## DESCRIPTION OF THE TASK
Note the line containing "You are a computer-use"; from it through the last line below, give only those lines again, exactly, both ends included, skipping pictures.

## PROVIDED DATA
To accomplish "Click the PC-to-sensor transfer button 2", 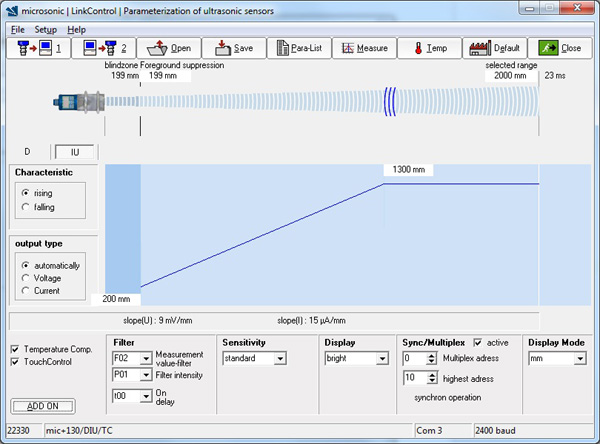I will click(x=103, y=47).
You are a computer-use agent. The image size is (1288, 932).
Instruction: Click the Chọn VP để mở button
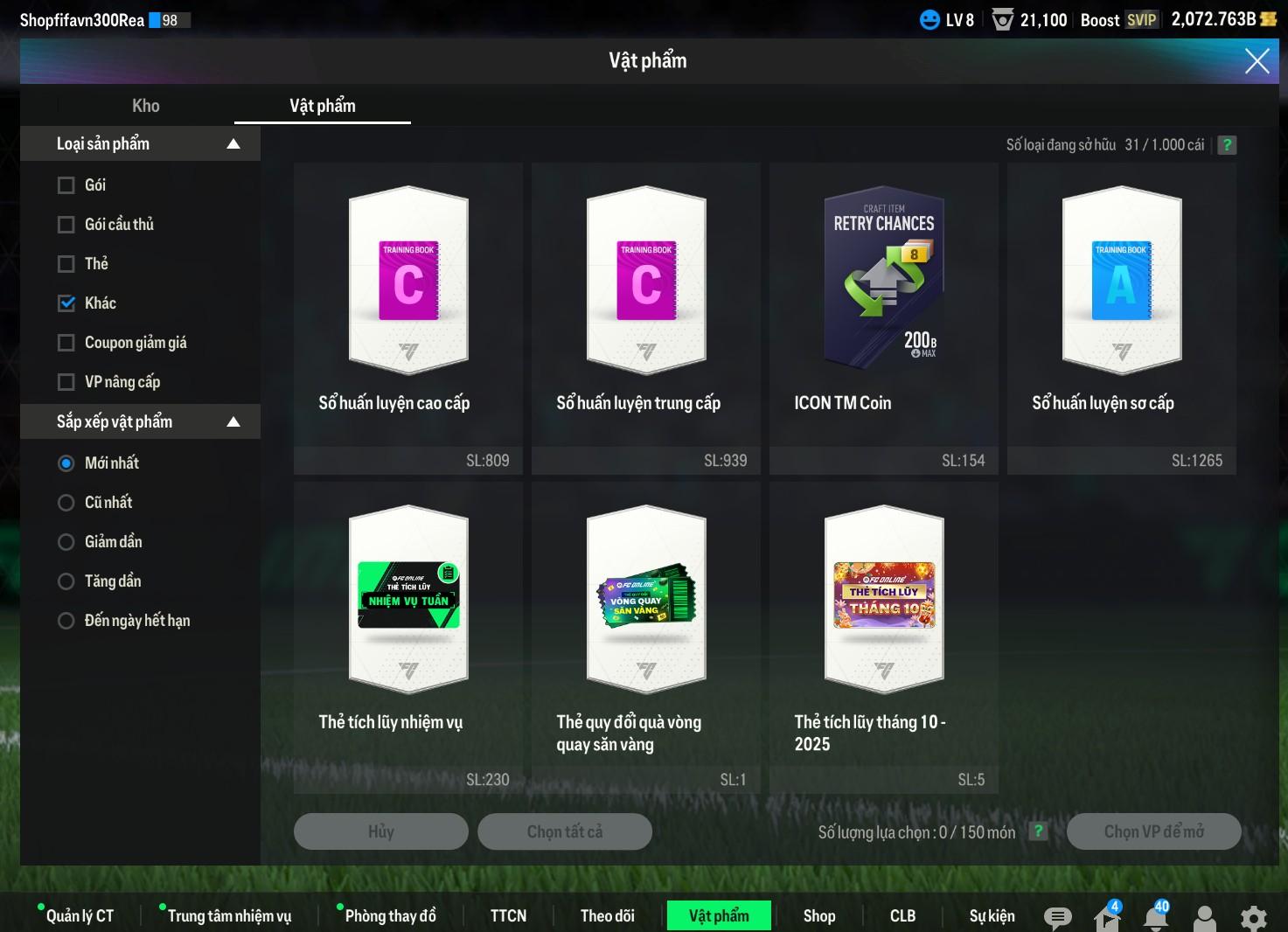coord(1152,831)
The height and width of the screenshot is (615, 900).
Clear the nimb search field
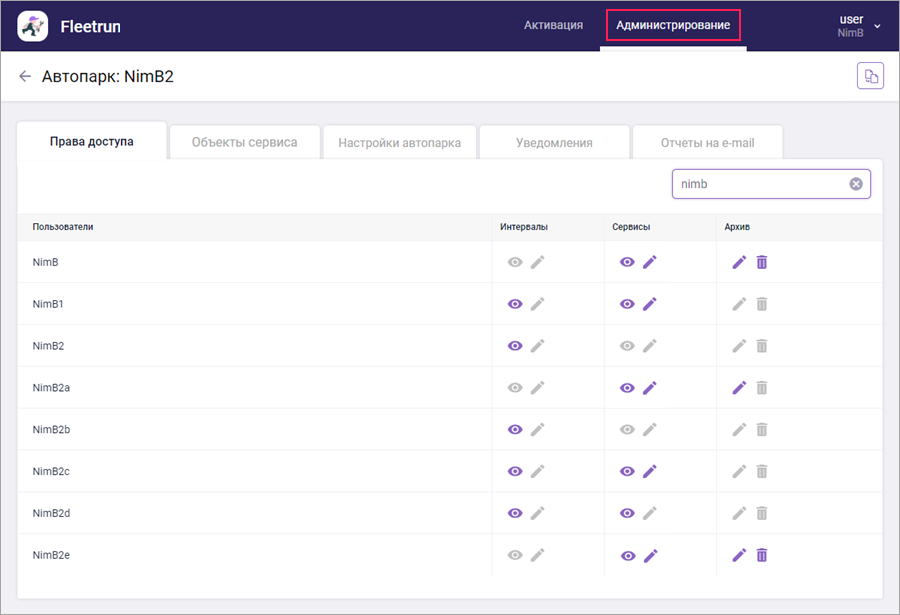tap(856, 184)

## OUTPUT OF THE EXERCISE
You are a computer-use agent. The image size is (1288, 932).
Instruction: Click the Chọn VP để mở button
coord(1152,831)
The height and width of the screenshot is (615, 900).
Clear the nimb search field
tap(856, 184)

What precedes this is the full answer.